Your assignment:
Both the line below containing "The height and" and the line containing "How do I perform: Click", along with every line between them, should be repeated exactly; no other line belongs in the answer.

Dataset records:
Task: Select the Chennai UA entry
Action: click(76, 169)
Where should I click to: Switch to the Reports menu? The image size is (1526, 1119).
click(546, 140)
* * *
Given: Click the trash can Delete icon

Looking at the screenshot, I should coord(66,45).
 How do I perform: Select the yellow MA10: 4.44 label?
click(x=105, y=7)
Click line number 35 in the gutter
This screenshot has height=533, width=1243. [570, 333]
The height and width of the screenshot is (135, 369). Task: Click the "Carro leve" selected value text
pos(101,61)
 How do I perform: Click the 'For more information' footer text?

Exercise answer:
The height and width of the screenshot is (135, 369). Task: Click the "Carro leve" selected value text
pos(101,61)
 How do I perform: Click the 'For more information' footer text?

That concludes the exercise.